Aim of the exercise
How many lines in the rows below contain the string "Click"? Give only the number.

Record set
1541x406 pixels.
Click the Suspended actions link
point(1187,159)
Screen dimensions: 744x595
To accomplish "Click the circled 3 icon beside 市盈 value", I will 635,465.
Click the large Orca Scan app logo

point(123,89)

Solution
3